Beginning with the line that holds "Task: Click the Ad Age avatar in quoted tweet", copy each line exactly through the end of the entries, but leave the pictures out.

---

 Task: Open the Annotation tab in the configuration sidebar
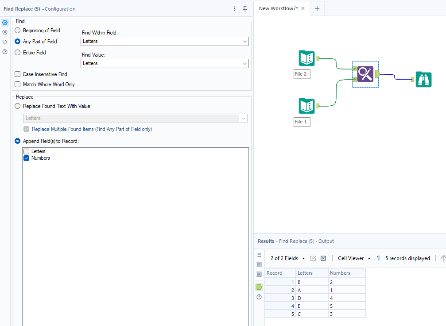tap(5, 42)
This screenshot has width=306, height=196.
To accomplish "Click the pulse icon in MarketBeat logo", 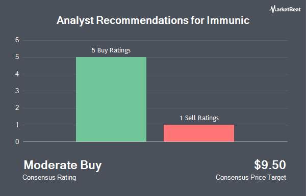I will point(272,9).
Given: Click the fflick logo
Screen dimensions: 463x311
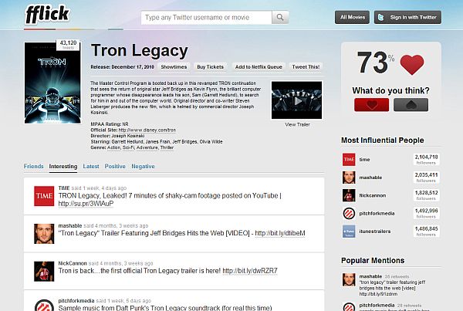Looking at the screenshot, I should [x=47, y=14].
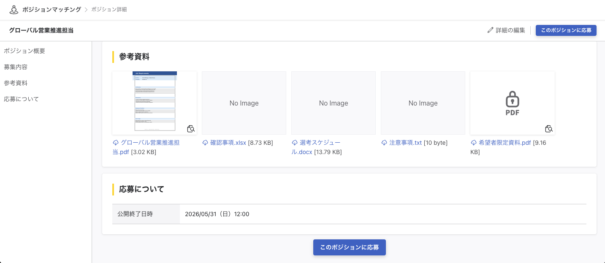The image size is (605, 263).
Task: Click the download icon for 希望者限定資料.pdf
Action: click(474, 143)
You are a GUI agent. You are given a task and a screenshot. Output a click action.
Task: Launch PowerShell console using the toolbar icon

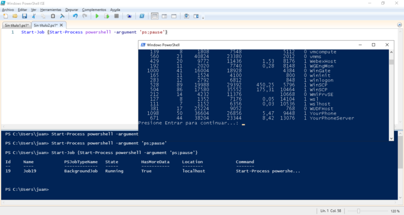(x=142, y=16)
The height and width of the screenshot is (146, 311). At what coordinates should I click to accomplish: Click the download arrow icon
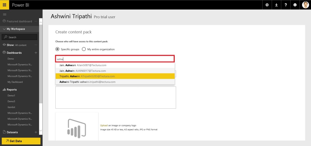[276, 5]
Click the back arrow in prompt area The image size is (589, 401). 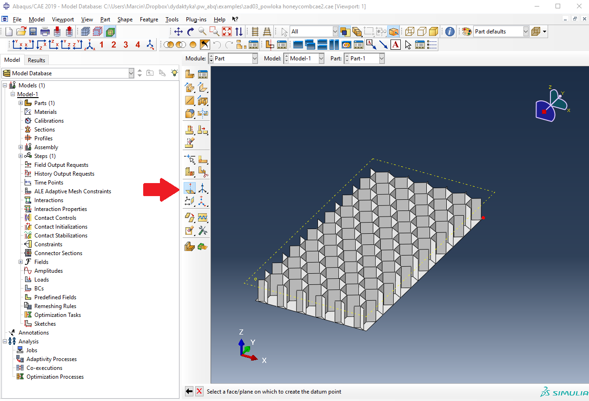189,391
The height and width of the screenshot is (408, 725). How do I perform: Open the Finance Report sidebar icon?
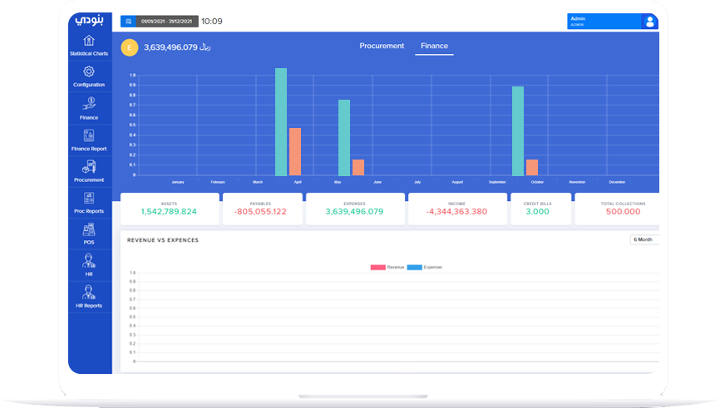coord(89,136)
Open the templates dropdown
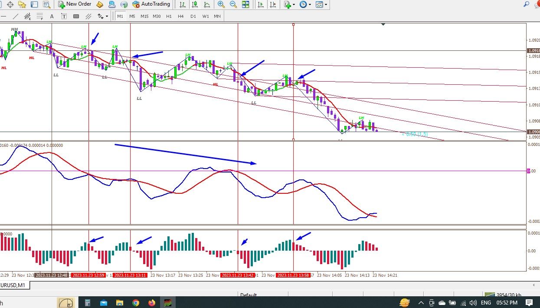The height and width of the screenshot is (308, 540). click(321, 4)
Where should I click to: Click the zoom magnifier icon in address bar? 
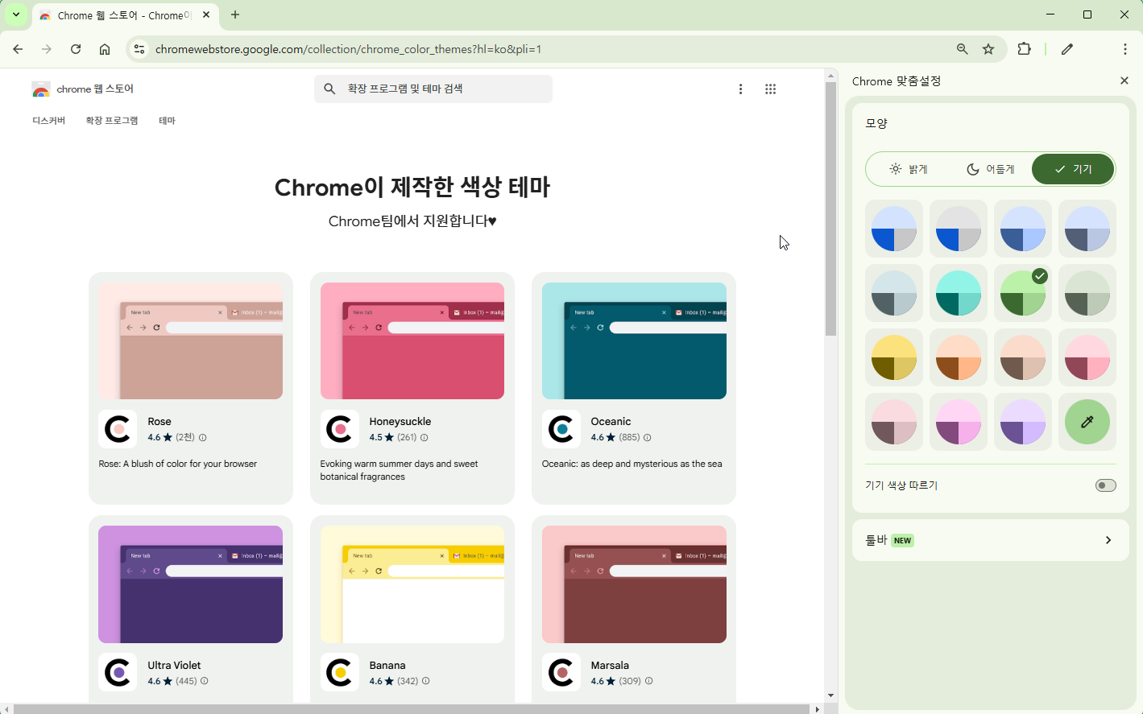(x=962, y=49)

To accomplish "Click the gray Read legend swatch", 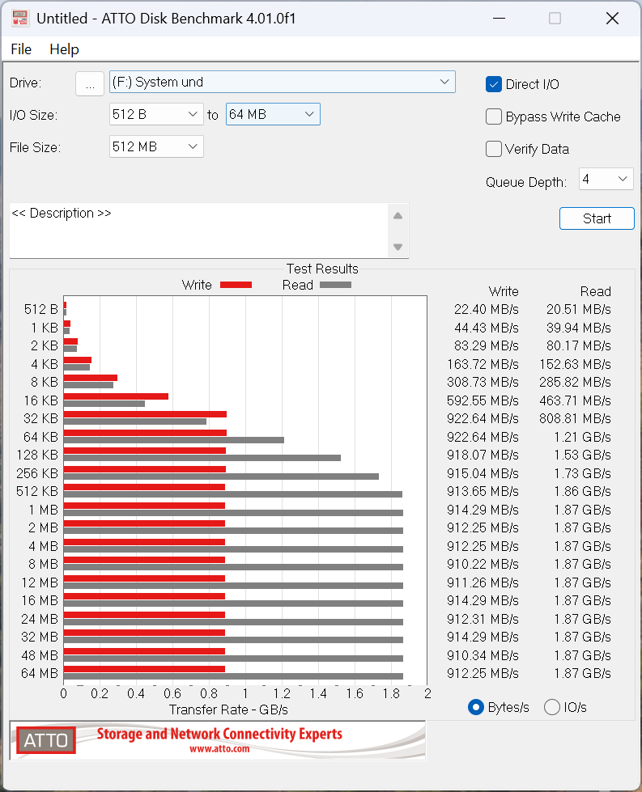I will pos(335,285).
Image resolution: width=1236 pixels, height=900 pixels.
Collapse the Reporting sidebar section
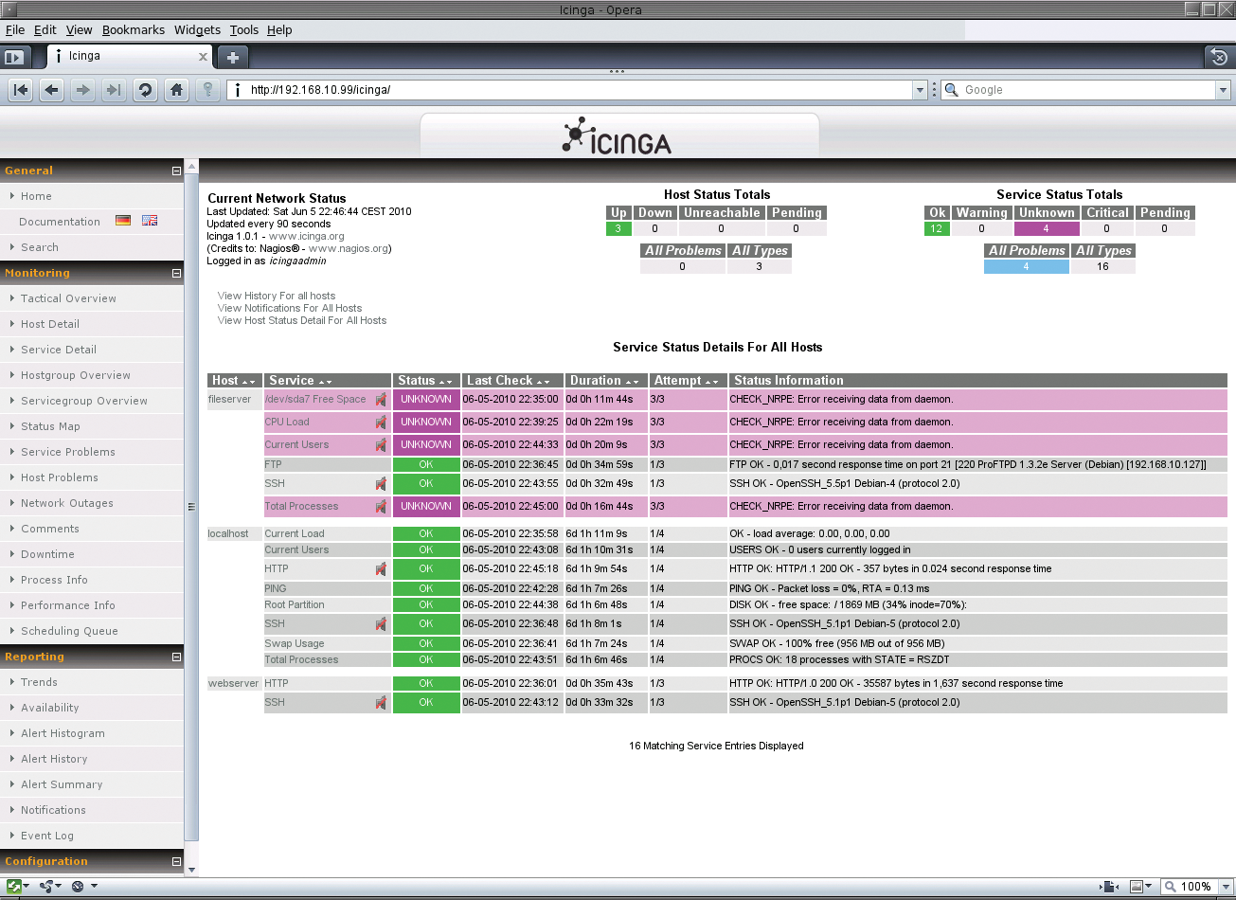176,657
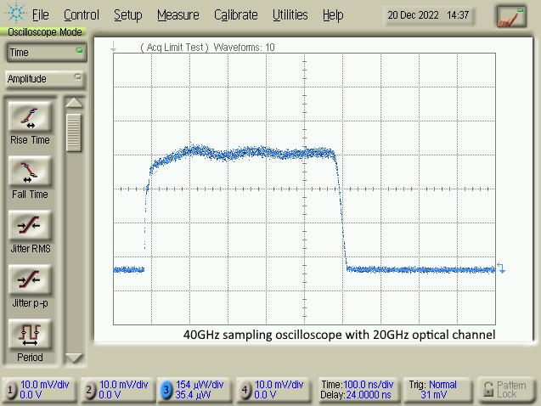Click the Pattern Lock padlock button
541x406 pixels.
point(506,389)
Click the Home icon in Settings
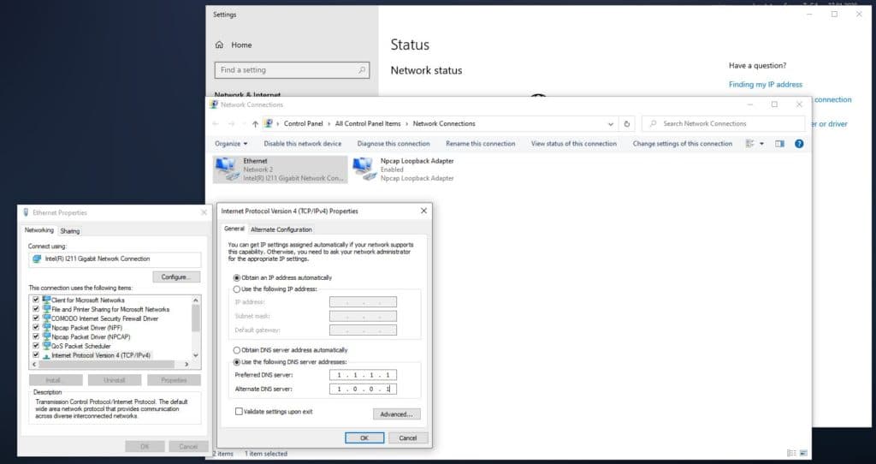This screenshot has width=876, height=464. 220,45
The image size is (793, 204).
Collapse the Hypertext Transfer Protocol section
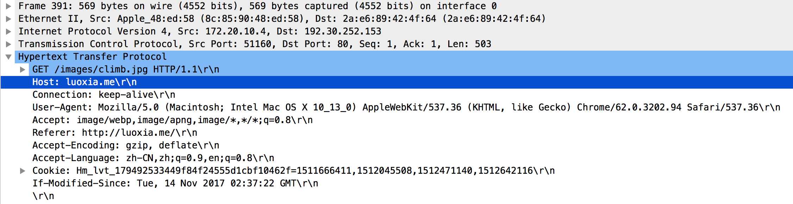pos(8,57)
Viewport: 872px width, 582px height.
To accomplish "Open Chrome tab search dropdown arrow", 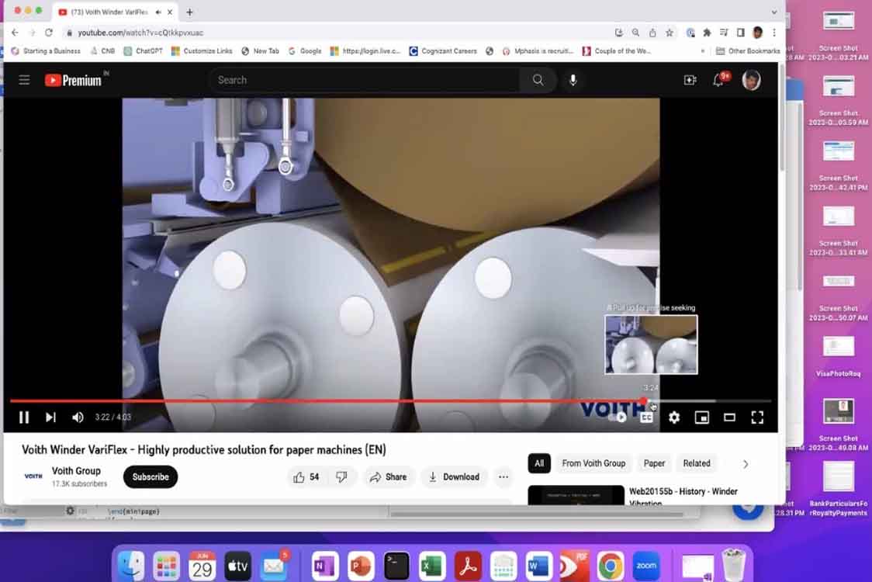I will (773, 12).
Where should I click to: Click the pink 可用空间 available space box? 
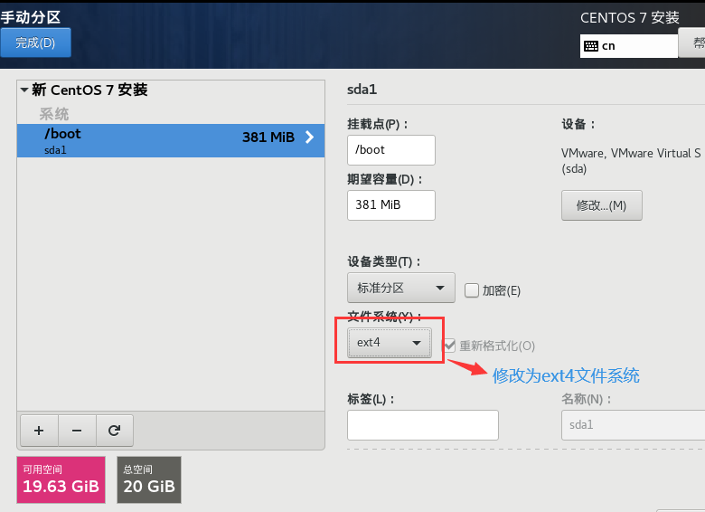(60, 479)
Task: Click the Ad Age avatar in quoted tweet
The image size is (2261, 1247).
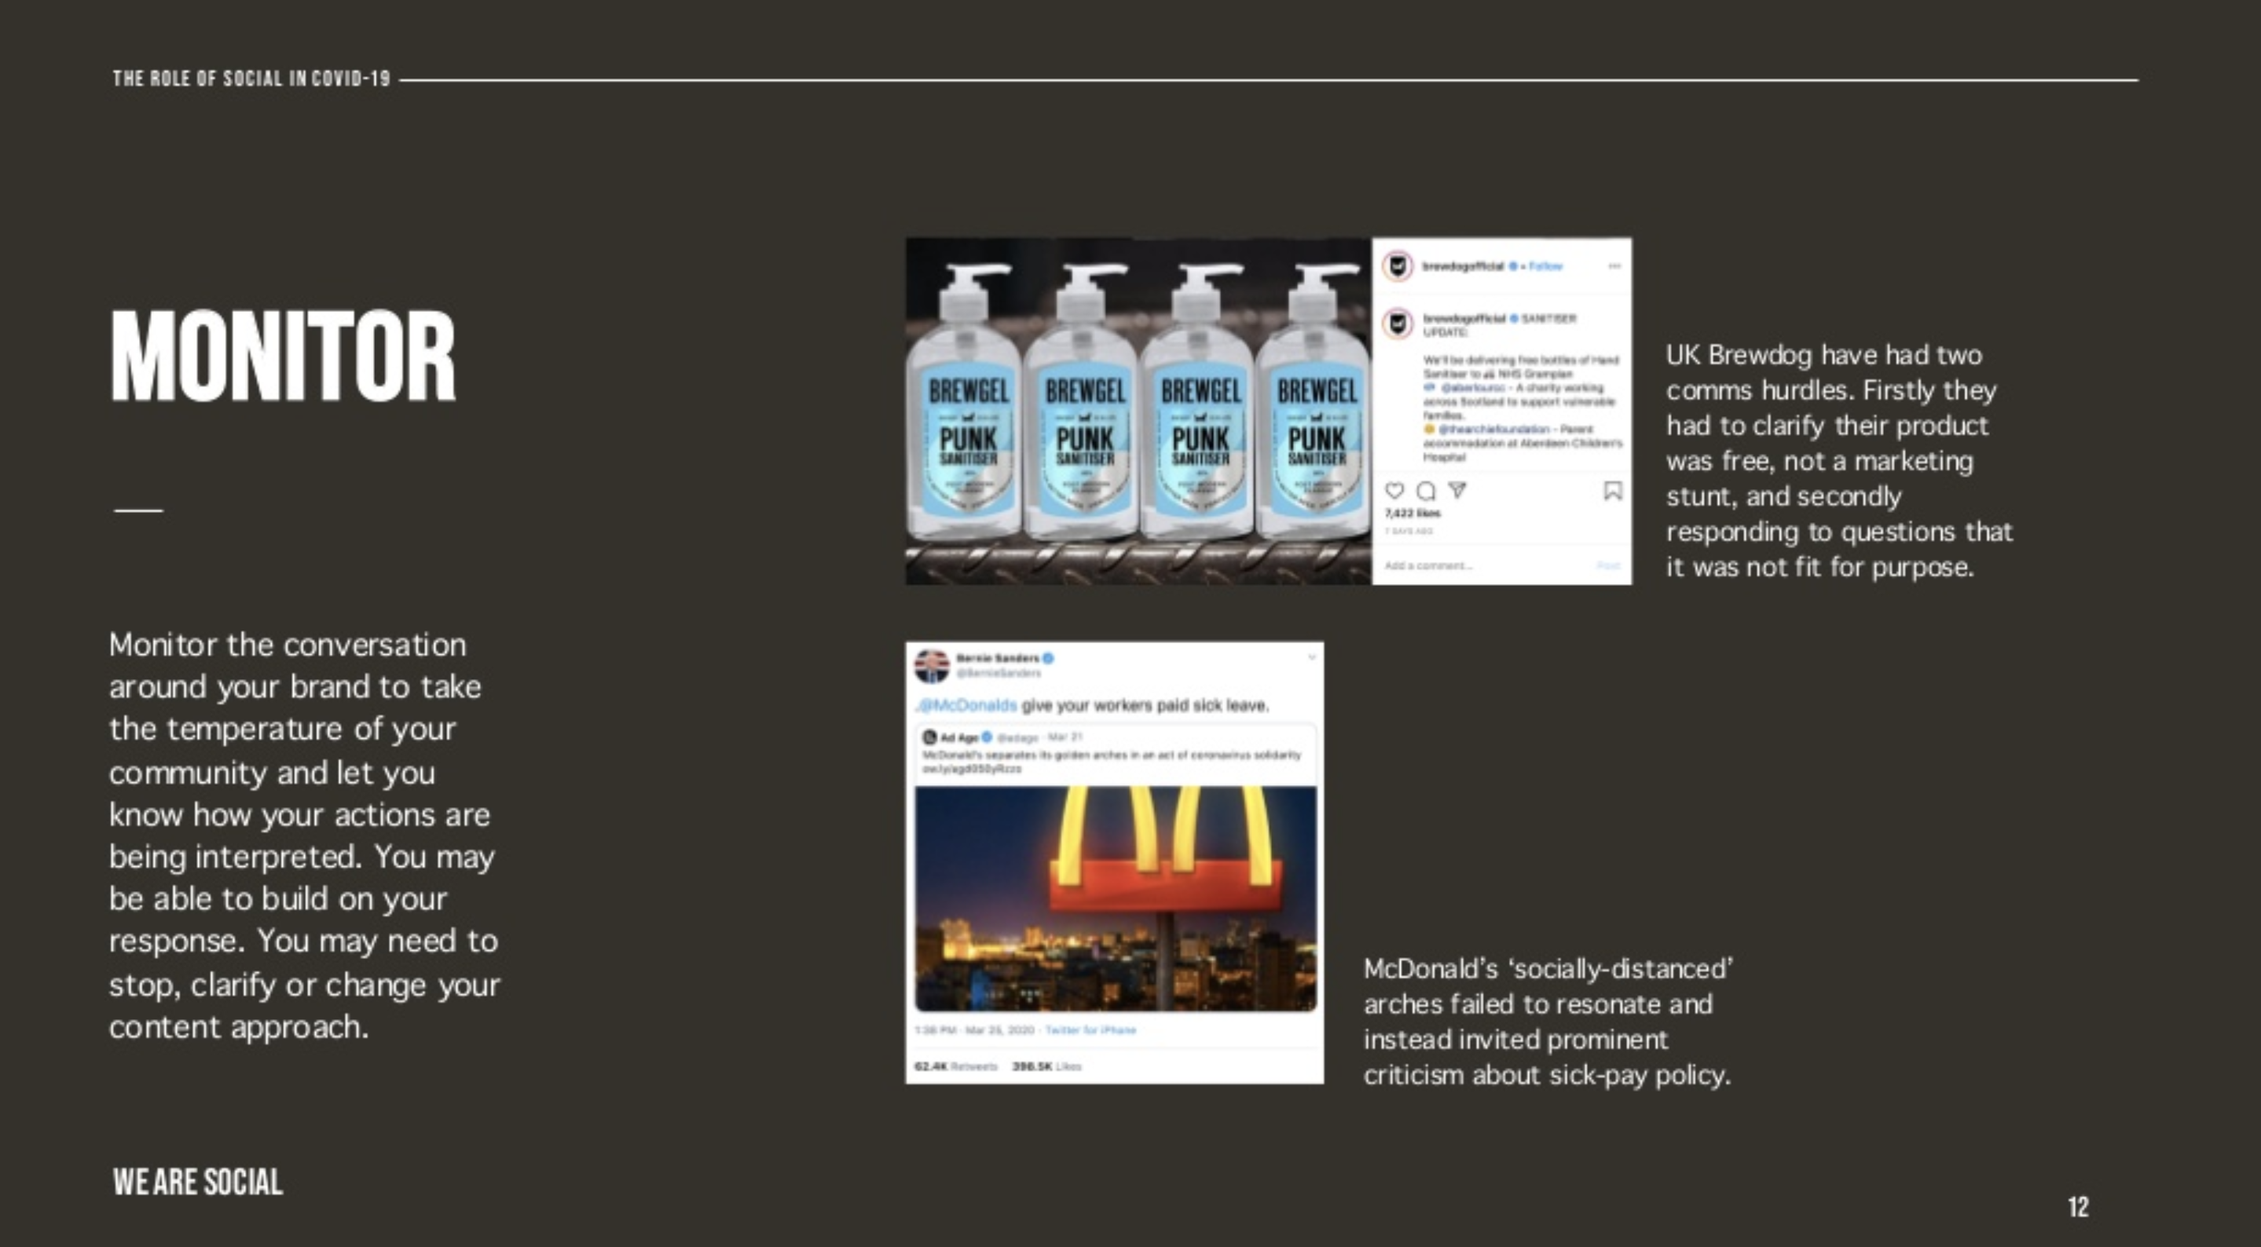Action: (x=930, y=737)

---

▶ Reply to the exercise:
Task: Click the Ad Age avatar in quoted tweet
The image size is (2261, 1247).
Action: (x=930, y=737)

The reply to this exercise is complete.